Mixture of Spaces integrates multiple data types such as text, tabular data, images and time-series data into “spaces,” each with its own structure, semantics and processing tools. It navigates Spaces by applying format-aware techniques that extract useful information without forcing data into a single mold, such as text.

That allows a response to a query about product failure rates to combine semantic cues from text, trend data from logs and root causes from a table. “We deal with the problem of getting from the source to the end result as one entity,” saidcCo-founder and Chief Executive Farshid Sabet. “We apply the right tools with the right configuration to solve specific problems.”

Adaptive Chain of Actions is an orchestration engine that builds dynamic reasoning workflows based on a query and the available data spaces.
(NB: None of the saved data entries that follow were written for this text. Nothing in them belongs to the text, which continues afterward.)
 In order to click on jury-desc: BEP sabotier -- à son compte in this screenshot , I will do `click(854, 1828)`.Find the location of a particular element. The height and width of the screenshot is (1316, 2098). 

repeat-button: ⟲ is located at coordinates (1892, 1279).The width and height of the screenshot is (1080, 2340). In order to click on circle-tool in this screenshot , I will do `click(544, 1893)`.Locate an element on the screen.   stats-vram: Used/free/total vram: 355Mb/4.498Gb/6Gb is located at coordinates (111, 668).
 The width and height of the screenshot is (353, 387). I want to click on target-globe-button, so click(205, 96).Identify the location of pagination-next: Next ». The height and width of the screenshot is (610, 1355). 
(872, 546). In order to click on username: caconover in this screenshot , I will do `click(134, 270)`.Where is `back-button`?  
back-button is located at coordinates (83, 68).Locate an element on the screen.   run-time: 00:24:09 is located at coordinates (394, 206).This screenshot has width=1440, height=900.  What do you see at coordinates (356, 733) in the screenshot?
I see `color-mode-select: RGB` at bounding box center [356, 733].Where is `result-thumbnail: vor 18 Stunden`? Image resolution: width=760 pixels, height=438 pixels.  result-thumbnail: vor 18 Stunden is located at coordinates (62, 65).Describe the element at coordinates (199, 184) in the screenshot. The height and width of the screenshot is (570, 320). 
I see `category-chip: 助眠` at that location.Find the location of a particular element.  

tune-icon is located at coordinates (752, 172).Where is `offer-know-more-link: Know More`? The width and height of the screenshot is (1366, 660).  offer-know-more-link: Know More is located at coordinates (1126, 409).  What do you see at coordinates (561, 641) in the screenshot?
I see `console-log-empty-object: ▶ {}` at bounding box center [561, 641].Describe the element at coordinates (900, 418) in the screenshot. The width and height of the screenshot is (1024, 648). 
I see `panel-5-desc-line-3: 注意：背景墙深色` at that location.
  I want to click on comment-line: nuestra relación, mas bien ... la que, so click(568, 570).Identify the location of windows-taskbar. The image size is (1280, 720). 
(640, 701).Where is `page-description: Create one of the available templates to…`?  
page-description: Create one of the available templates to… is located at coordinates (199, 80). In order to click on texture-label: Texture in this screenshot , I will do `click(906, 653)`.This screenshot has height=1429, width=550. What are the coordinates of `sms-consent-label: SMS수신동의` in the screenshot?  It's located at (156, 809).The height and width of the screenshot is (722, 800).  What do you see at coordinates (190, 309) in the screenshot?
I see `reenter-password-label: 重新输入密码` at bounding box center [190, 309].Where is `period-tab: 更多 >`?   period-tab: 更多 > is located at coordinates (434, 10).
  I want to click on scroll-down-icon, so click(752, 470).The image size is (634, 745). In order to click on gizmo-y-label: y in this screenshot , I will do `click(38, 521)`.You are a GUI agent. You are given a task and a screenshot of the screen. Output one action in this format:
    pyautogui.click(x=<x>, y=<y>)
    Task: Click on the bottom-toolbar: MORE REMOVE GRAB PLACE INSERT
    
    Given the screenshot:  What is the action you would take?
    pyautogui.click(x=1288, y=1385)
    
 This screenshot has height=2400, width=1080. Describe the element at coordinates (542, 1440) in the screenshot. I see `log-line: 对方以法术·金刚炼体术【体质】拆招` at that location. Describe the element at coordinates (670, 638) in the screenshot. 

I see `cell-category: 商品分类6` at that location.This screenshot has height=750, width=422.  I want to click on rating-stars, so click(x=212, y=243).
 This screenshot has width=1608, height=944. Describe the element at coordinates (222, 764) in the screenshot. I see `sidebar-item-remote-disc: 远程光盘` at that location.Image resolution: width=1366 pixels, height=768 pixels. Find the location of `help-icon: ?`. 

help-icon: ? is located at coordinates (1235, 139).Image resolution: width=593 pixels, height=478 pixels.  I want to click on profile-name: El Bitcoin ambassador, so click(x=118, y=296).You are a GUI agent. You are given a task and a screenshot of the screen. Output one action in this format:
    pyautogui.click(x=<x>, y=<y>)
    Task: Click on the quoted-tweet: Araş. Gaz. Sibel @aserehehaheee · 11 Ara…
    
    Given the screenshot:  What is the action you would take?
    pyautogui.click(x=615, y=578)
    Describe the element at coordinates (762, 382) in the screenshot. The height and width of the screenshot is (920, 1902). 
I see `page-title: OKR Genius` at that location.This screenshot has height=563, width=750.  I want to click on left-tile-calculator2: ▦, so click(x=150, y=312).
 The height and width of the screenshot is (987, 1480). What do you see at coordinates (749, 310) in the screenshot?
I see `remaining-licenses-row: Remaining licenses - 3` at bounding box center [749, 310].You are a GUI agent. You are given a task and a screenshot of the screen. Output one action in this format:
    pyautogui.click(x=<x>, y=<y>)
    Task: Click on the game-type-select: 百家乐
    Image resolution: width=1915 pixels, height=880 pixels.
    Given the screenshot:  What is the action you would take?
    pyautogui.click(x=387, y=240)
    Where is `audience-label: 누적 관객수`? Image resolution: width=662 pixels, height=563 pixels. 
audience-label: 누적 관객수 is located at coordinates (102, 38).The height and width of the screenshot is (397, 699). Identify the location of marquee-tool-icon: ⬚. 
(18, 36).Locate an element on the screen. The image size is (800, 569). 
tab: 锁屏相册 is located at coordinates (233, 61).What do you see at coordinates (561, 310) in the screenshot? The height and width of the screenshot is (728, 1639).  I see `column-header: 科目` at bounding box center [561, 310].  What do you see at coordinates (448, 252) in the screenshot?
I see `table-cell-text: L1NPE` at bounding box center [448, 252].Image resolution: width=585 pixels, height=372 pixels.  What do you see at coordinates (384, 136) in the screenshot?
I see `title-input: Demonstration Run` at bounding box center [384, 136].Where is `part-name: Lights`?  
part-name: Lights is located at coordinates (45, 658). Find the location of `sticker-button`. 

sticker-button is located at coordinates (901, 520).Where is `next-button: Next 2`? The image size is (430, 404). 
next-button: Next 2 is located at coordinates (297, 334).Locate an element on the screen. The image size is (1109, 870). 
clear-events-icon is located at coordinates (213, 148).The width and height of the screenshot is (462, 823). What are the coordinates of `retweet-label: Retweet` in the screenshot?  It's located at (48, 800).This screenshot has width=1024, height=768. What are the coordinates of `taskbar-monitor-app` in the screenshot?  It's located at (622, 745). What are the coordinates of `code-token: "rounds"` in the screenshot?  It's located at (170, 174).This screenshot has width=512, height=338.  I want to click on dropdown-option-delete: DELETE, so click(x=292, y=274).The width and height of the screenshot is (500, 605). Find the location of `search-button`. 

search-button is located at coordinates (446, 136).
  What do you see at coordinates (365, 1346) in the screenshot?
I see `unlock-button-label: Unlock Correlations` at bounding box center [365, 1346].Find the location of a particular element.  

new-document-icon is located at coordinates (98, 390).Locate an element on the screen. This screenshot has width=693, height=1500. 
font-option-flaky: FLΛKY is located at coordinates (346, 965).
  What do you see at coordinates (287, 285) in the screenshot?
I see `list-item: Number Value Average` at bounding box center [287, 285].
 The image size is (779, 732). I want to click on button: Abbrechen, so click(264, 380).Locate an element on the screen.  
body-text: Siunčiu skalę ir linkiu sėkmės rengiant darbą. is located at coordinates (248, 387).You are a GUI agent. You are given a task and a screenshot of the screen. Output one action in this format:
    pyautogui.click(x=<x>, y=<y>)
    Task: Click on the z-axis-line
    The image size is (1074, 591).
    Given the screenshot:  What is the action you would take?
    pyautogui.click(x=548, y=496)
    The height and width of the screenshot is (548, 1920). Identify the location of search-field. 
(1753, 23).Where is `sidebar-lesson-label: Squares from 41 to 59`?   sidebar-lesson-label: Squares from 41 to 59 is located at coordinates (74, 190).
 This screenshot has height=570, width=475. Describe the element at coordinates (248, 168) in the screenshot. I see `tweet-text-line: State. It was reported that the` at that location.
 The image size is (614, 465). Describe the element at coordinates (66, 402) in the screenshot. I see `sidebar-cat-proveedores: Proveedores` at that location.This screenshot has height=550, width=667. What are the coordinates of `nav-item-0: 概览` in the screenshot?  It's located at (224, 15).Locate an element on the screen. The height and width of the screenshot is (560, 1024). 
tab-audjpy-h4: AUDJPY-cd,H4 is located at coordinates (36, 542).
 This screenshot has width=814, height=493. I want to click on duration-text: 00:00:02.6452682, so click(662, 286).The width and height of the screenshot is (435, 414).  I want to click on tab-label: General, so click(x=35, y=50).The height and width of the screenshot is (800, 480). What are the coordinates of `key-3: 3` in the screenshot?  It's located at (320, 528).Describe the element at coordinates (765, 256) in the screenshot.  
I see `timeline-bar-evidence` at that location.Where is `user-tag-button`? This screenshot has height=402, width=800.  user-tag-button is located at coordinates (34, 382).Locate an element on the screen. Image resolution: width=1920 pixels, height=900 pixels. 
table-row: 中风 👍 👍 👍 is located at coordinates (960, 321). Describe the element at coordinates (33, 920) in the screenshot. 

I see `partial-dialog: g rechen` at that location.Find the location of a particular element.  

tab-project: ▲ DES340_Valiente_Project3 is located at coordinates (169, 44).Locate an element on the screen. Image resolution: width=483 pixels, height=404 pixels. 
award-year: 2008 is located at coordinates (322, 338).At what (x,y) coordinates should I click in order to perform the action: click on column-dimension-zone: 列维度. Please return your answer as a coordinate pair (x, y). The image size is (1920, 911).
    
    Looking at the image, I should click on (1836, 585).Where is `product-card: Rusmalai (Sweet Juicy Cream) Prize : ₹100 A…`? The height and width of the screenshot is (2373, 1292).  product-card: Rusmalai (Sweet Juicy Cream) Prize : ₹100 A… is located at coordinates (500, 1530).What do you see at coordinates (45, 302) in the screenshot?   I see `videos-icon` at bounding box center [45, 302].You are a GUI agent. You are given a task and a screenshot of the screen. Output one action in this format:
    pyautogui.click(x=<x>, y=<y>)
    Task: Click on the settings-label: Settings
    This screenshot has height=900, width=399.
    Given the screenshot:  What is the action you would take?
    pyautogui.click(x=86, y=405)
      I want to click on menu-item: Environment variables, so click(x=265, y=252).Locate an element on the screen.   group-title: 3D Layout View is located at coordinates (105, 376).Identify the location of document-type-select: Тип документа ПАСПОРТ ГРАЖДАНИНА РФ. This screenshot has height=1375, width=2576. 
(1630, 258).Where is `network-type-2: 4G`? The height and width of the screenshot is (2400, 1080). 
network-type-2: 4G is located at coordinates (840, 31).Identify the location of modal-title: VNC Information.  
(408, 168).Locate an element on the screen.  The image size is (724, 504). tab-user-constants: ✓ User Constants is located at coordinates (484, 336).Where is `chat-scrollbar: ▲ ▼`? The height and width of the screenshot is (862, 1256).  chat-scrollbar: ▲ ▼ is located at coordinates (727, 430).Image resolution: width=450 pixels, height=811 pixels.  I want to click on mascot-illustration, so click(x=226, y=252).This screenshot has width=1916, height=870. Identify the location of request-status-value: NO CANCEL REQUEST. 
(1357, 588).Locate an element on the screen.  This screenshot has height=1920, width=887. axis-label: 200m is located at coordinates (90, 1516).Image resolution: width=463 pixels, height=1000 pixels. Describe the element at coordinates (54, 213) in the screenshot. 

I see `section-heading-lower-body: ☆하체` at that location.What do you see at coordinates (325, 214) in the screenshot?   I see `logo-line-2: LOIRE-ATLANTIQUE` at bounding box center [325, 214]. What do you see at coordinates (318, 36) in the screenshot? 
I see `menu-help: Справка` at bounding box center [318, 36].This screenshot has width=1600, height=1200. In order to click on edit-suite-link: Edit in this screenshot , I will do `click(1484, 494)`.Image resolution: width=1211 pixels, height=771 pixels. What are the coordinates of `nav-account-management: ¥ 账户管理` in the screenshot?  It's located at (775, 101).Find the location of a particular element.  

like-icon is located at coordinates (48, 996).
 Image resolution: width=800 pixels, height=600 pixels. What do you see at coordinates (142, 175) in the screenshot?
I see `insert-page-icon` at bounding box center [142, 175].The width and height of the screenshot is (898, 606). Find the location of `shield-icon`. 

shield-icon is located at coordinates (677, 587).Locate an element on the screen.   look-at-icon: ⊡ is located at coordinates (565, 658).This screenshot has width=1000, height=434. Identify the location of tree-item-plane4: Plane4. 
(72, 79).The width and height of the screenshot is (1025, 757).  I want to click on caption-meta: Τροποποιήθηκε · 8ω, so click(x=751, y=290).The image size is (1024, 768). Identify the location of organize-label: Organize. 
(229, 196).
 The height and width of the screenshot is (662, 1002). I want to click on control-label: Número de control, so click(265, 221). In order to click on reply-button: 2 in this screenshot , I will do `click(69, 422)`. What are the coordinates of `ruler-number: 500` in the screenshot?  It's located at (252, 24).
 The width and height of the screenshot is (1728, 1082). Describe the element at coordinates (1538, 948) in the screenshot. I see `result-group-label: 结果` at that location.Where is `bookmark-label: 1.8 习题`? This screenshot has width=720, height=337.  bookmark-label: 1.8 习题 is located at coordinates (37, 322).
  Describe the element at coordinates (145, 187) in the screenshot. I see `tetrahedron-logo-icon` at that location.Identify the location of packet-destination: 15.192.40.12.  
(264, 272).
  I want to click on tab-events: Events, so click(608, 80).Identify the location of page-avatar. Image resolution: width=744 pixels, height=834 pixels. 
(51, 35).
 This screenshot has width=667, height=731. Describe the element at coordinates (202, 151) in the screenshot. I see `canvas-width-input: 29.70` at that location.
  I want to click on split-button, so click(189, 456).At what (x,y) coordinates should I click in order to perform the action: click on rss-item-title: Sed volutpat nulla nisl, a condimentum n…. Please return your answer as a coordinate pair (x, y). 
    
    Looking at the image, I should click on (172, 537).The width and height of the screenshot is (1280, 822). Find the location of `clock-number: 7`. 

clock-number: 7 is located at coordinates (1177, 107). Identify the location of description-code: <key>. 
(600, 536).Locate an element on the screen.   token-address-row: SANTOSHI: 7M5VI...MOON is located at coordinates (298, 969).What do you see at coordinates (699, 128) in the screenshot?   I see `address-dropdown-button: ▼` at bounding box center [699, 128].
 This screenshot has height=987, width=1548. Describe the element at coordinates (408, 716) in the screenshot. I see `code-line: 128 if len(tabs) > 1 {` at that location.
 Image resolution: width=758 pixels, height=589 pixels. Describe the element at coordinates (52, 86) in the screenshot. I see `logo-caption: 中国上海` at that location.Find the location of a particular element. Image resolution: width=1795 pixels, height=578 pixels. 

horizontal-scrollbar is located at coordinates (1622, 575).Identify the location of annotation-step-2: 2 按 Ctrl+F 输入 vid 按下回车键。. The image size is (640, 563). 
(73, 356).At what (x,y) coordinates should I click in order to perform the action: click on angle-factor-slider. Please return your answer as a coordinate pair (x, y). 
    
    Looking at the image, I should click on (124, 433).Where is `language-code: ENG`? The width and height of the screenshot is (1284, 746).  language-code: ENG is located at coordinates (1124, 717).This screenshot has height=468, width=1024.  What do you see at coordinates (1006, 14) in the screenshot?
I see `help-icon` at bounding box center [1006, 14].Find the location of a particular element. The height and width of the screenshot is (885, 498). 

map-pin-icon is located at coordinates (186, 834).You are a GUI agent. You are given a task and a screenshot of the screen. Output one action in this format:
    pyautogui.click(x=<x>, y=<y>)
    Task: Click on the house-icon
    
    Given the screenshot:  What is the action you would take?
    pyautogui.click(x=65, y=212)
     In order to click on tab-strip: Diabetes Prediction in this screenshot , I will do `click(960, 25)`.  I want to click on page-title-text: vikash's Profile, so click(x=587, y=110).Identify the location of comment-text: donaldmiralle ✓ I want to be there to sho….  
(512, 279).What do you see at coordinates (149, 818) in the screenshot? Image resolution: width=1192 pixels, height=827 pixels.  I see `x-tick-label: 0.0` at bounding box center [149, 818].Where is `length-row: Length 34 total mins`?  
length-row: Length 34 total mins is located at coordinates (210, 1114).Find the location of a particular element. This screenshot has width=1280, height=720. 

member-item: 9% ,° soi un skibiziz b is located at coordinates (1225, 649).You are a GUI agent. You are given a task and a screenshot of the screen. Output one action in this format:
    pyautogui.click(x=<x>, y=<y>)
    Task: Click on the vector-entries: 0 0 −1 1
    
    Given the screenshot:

Rather than relying on static prompts or rules, it adapts in real-time to the intent, data context and required logic path, dynamically composing the right combination of tools and spaces needed to fulfill each request. A single response to a query thus might combine tabular data linked as a graph and include semantic responses and visualizations presented as images.

Unified data landscape

Corvic said its approach enhances data fidelity and integration to dramatically increase the quality of AI performance. It unites a fragmented AI landscape that typically includes tools such as vector databases, retrieval-augmented generation, graph AI, and generative models operating in isolation.

Sabet likened the way organizations build AI models today to a warehouse that lacks structure and relies on specialized workers to manage it. “Think of it as organizing data by section – the kitchen or the living room – as opposed to dumping it into one area,” he said.

The RAG process that is widely used to customize large language models to the needs of an organization, “are dealing with text and text embeddings, and as the volume of text data increases the problem is exaggerated by having different modalities of data such as images, images with text embedding, tables, time-series data and graph structures,” he said. “These systems choke as the modality of data increases.”

When LLMs exhibit hallucinations and accuracy problems, “people blame it on context window being not large enough or on tokenization,” he said. The reality is that “a lot of RAG systems aren’t accurate because they’re dealing with enormous amounts of data.”

Unified siloes

Corvic AI’s Cognitive Infrastructure unifies siloed capabilities into a single reasoning system that eliminates inefficiencies and adapts to changing data environments. It connects to existing enterprise data ecosystems to improve AI training without disrupting existing workflows. “We work with existing data types, all the hyperscalers and their tools,” Sabet said. “We use [application program interfaces] that are common across industries.”

Co-founders Sabet, Donald Nguyen and Gurbinder Gill previously worked together at Katana Graph Inc., the developer of a platform that analyzes large unstructured data sets using graph algorithms. Their background covers deep learning, graph analytics, distributed machine learning and enterprise infrastructure.

Corvic said its infrastructure is already being evaluated by numerous large companies in manufacturing, industrial, financial services, and life sciences. “We have customers that were getting maximum accuracies of 60% now getting a 30% higher level of accuracy,” Sabet said. “Just building pipelines took them months. They can now get to answers fairly quickly.”

Funding was led by M Ventures and Robert Bosch Venture Capital GmbH with participation by Foothill Ventures Inc., LAM Research Capital Ltd., LDV Partners LLC, K2 Access Fund LLC, and Brian Long of Atlantic Bridge Services Ltd.